Más allá de todo nos queda su ejemplo como auténtico filósofo, incansable
buscador de la verdad, a la vez que plenamente consciente de las limitaciones
humanas (creía que la Naturaleza, en último término, era impenetrable a
la razón humana y que la ciencia sola no podía aportar un conocimiento cierto
acerca de su esencia.) Replicando a la acusación de que creía en
cualidades ocultas, afirmó que sólo había formulado «leyes generales de la
Naturaleza, según las cuales se forman las cosas, y su verdad se nos aparece por
los fenómenos, aunque sus causas no hayan sido aún descubiertas».

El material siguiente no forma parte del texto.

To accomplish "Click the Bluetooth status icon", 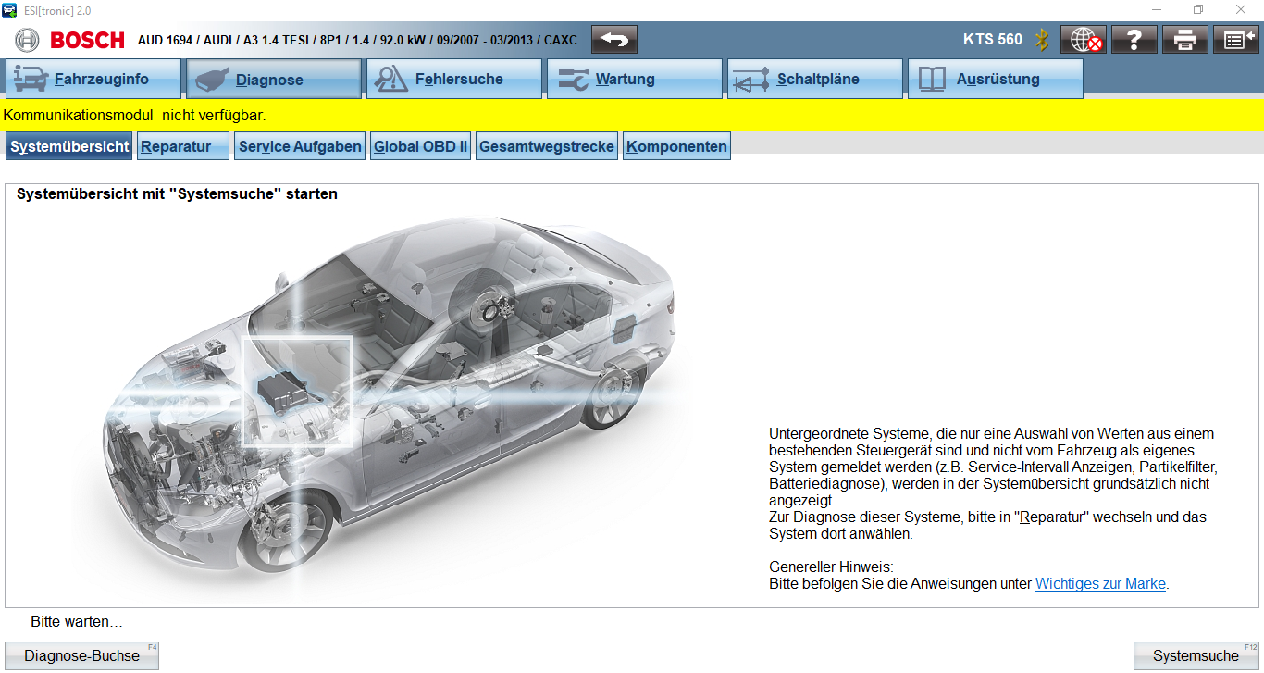I will (1042, 40).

Extraño ejemplo es este que nos ofrece Newton, aunando las virtudes del
verdadero científico -honestidad, humildad, racionalidad y capacidad deductiva y
experimentadora-, con las del mago alquimista -voluntad, perseverancia,
concentración y capacidad inductiva, todo ello imbuido de una profunda
religiosidad-. En los albores del siglo XXI estos siguen siendo los pilares para
llegar a descubrir la verdad a la que puede aspirar el filósofo científico. Como
dijo el propio Newton a un amigo desconocido poco antes de morir: «No sé qué
podré parecerle yo al mundo, pero tengo para mí que no he sido más que un
muchacho que juega a la orilla del mar, que se distrae de cuando en cuando al
encontrar un guijarro más liso o una concha más bella que las habituales,
mientras el gran océano de la verdad se extendía ante mí aún por descubrir».